Hospital outpatient perceptions of the physical environment of waiting areas: the role of patient characteristics on atmospherics in one academic medical center

26 Aug.,2023

 

This study explores how outpatients perceive the physical environments of the waiting areas in a medical center. All the 15 analyzed items were ranked as relatively high with a range of 3.362 to 4.010; environmental cleanliness was the most satisfactory whereas noise level was the least satisfactory.

We also analyzed the relationship between patients' demographics and perceptions of the physical environments of waiting areas, applying the summated indices of patient satisfaction with physical environments in the waiting areas. What was determined is that women were less satisfied with the cleanliness of the physical environments, measured in terms of the holistic and restrooms' surroundings. Traditionally, women take more responsibility for environmental cleanliness at home, which might account for and translate into their having higher expectations of cleanliness than men. Furthermore, in terms of restroom environment, trash tends to accumulate much faster in women's restrooms than in men's restrooms; curiously, both are cleaned at equal intervals in the studied medical center. We suggest that the hospital housekeeping staff check and clean the restrooms more frequently to sustain higher comfort levels for female patient use.

In this study, we determined that older patients were more satisfied with several dimensions of the physical environment, including visual and body contact conditions, than the younger patients. Previous studies on patient satisfaction have shown that patients' age, in an upward direction, is positively related to patient satisfaction [30–32, 38–42]. In addition, we found that first-time outpatients registered less favorable perceptions than returning outpatients in body contact environment; these were measured as common components of chair sufficiency and comfort, air freshness, and room temperature. This finding may exist because this medical center has the largest volume of outpatients in central Taiwan. The crowded conditions might surprise first-time visitors, especially those who are used to visiting other healthcare facilities with lower service volumes, leading to uncomfortable feelings in the surroundings, including possible chair insufficiency, odorous air quality, and uncomfortable temperature (i.e. too hot or cold).

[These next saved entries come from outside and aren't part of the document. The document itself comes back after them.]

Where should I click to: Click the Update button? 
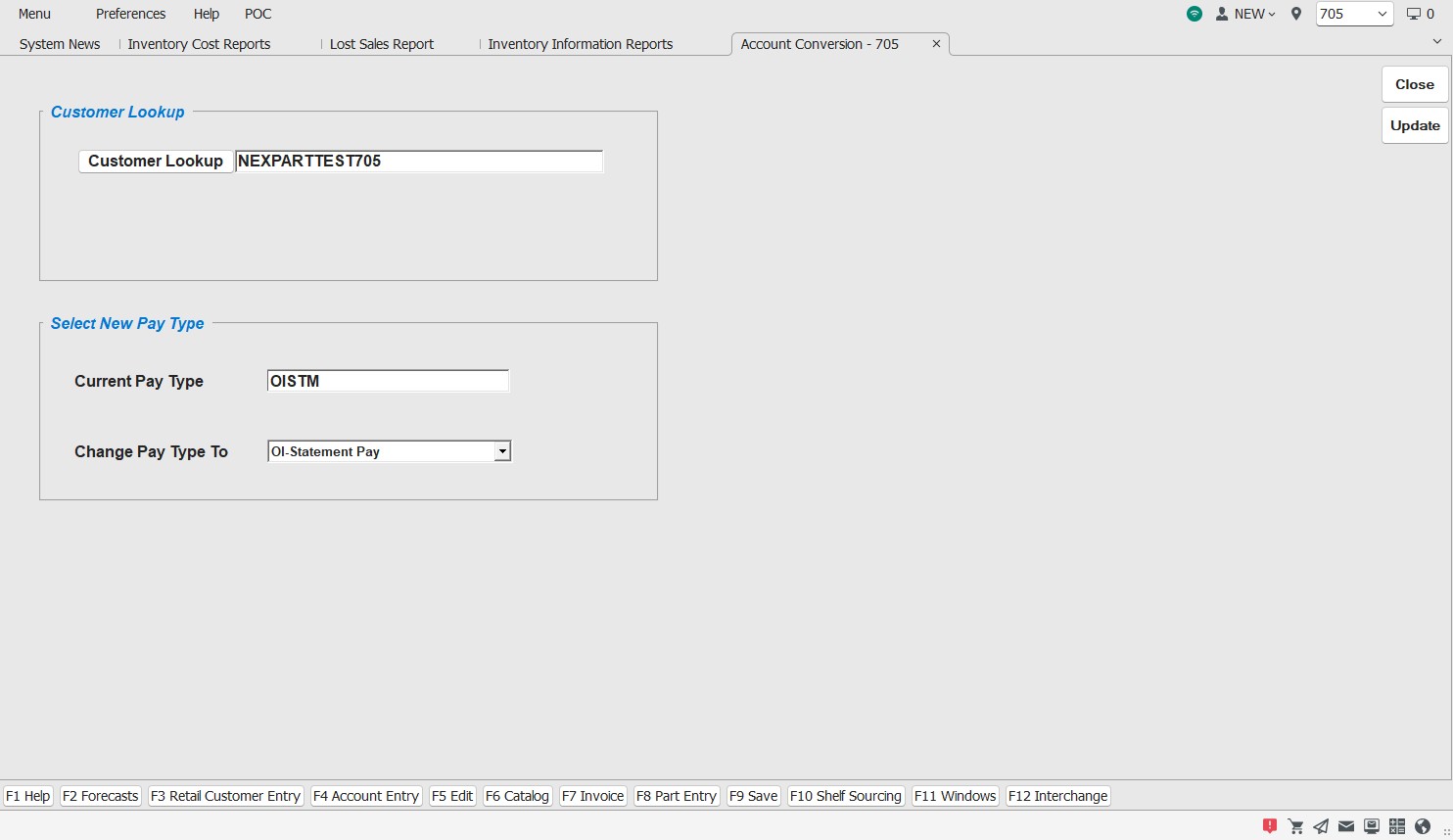[1414, 125]
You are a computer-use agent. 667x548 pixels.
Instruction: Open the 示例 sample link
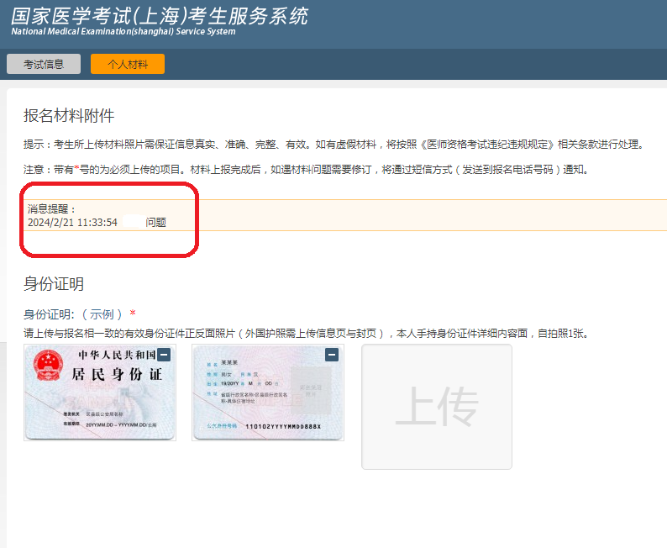click(103, 313)
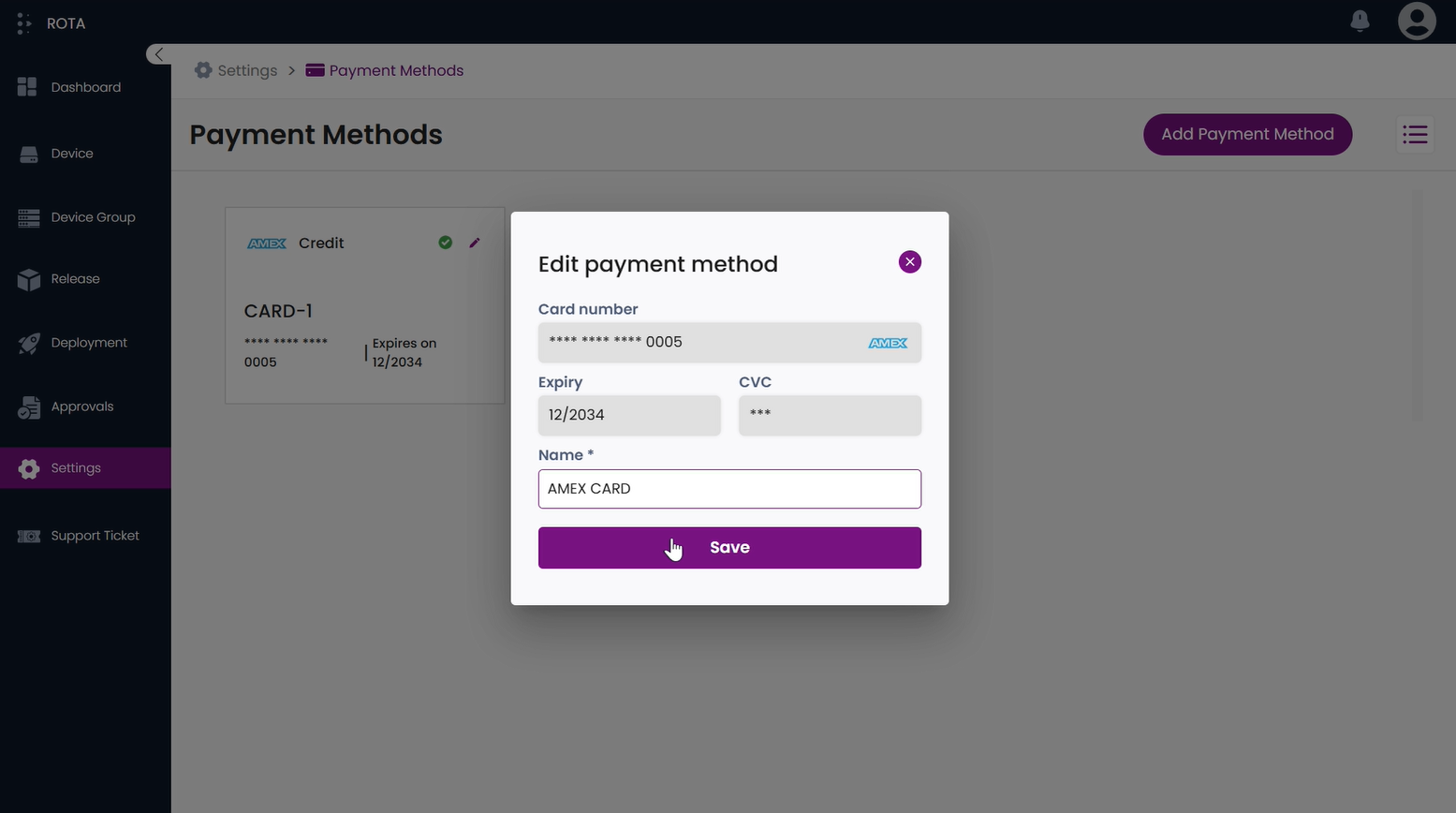The width and height of the screenshot is (1456, 813).
Task: Click the AMEX logo in the card number field
Action: pyautogui.click(x=887, y=342)
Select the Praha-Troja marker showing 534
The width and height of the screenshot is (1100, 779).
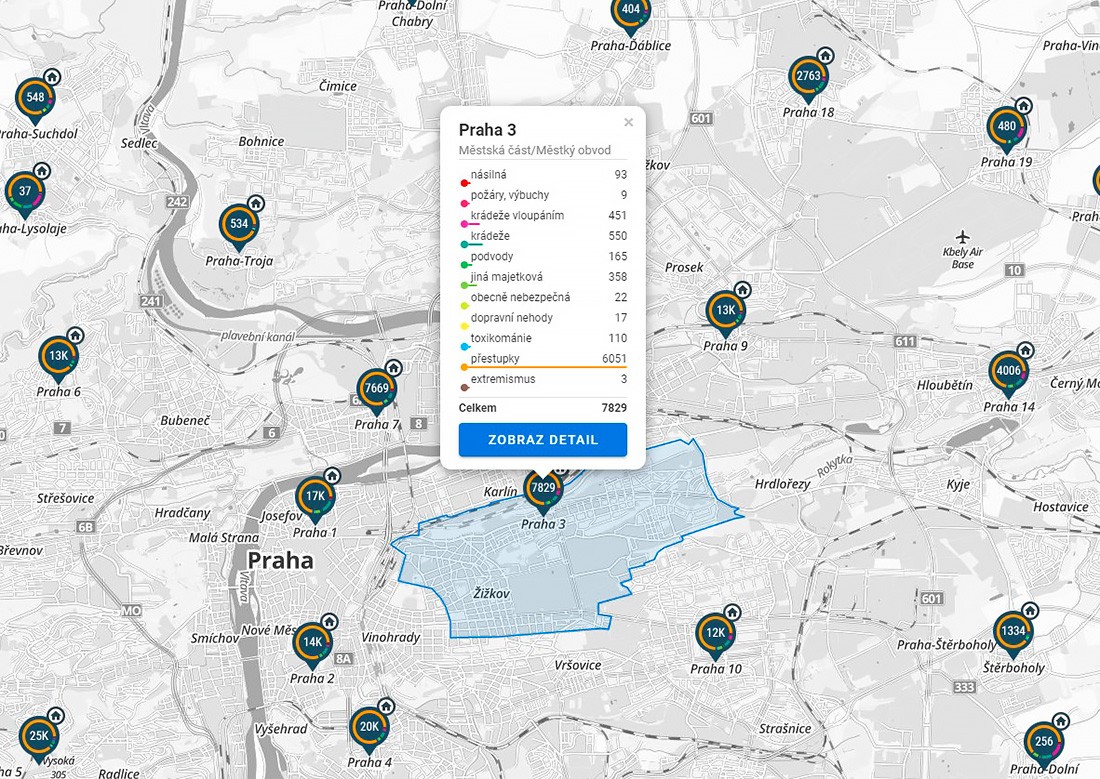239,224
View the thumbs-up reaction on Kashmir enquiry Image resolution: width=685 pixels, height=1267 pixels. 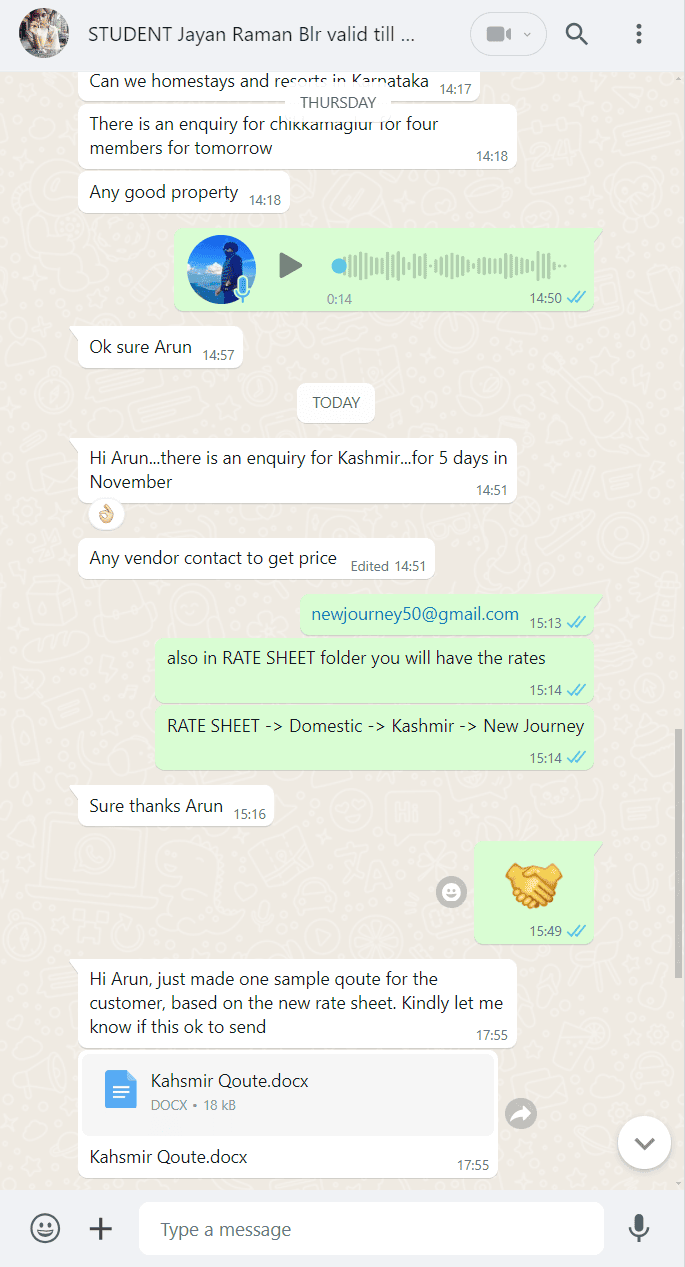pos(106,515)
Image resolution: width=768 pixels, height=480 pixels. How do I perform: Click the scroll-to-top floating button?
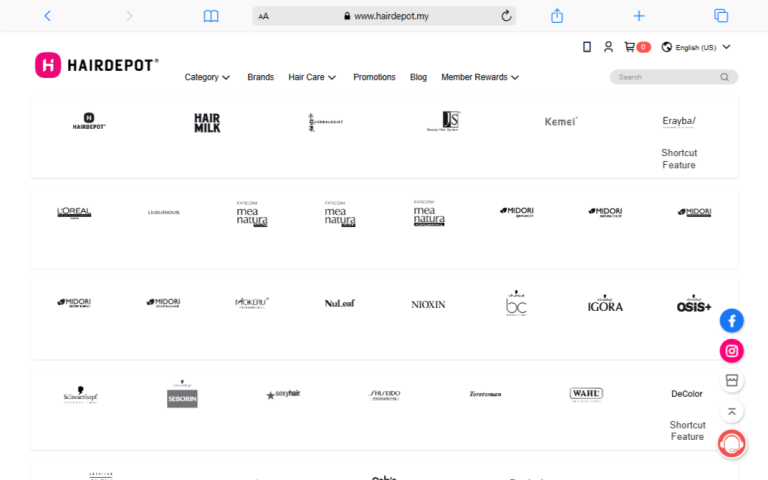coord(732,411)
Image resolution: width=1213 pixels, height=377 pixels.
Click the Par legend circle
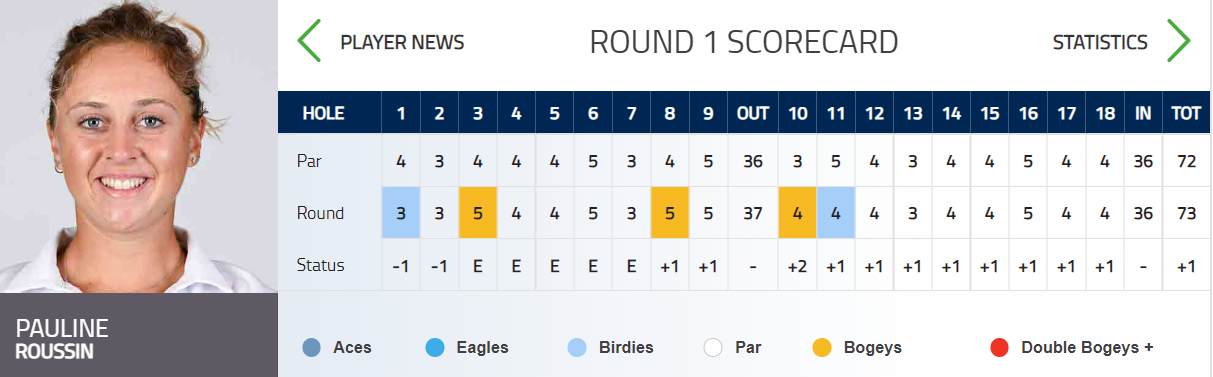tap(712, 348)
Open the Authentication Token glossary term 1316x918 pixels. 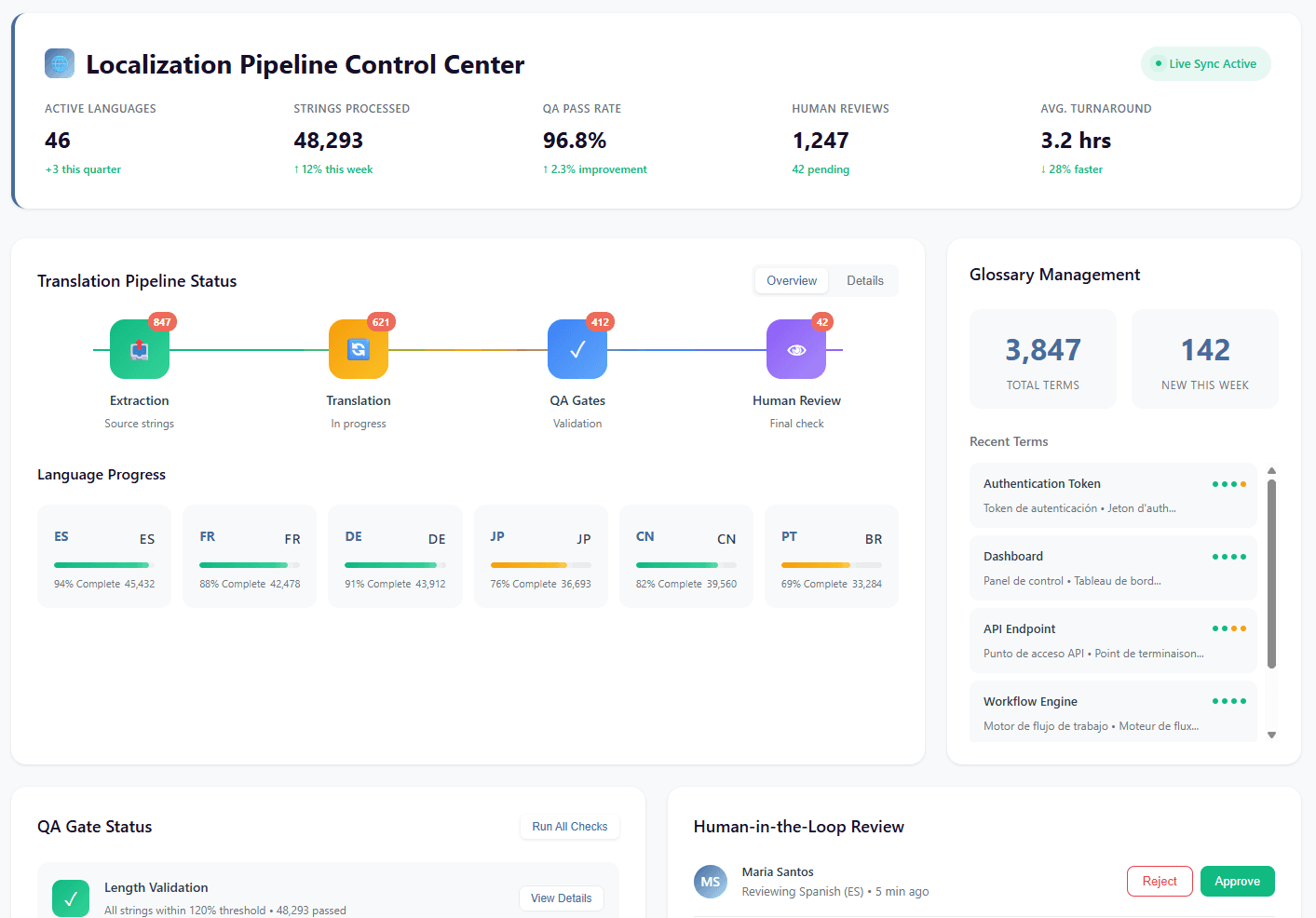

Patients' perceptions of the visual environment and cleanliness differed significantly amongst outpatients who arrived in the morning and outpatients who arrived in the afternoon. In this medical center, more physician offices were open, and there was higher outpatient volume in the mornings than in the afternoons (31.67 visits per office in the morning vs. 22.37 visits per office in the afternoon). The researchers noticed that overall lighting was brighter in the morning and slightly reduced in the afternoon, as several physicians' offices were not open and several lighting systems were deactivated. These visual conditions might indirectly influence patients' perceptions of the visual feelings as a whole. We suggest that the hospital continuously maintain the lighting systems in the waiting areas or centralize the waiting areas when some offices are closed and patient volume is lower; these actions may render patients less lonely or afraid. Moreover, cleanliness was perceived as being better in the morning and worse in the afternoon. People perceived the cleanliness (holistic and restrooms' surroundings) based on various factors and even users' customs. Therefore, we suggest that the housekeepers check the holistic environment and the specific areas (i.e., restrooms) more often to better recognize the special needs of afternoon patients.

Certain limitations of this study should also be pointed out. First, all the assessments measured were very standardized so that they could be compared easily across overall patient characteristics; yet, we also provided an open item for the respondents free to respond. A more dynamic and customized evaluation would have been more effective for evaluating patients' demands. For example, our respondents expected the providers to enhance the volume of readings, wall-mounted televisions, health education brochures, water, access to wheel chairs, and no-interrupted space for the minority populations.

A second limitation to this study is that we did not record and ask how long the respondents waited before receiving the questionnaire. It is indeed an important point whether the respondents had sufficient time to appraise the waiting areas. One method we used to overcome this possible pitfall was adding "not applicable" for all individual question items, in case the respondent had no experience with the individual items. In addition, the issue of social desirability bias needs to be mentioned, because some evidence has indicated that patients completing patient satisfaction questionnaires via face-to-face have higher levels of satisfaction as compared to those who receive questionnaires via post [30].

Moreover, another limitation is that our data were collected from only one medical center. A larger sample size comprised of outpatients from different medical centers should be examined to validate the findings from this study. In future research studies involving this context, patient expectations should be examined to provide more information for healthcare managers, a method by which the managers can better design healing environments. In addition, patient health status [43, 44] and personality [45] should also be considered to decrease their possible confounding effects in the study of patients' perceptions.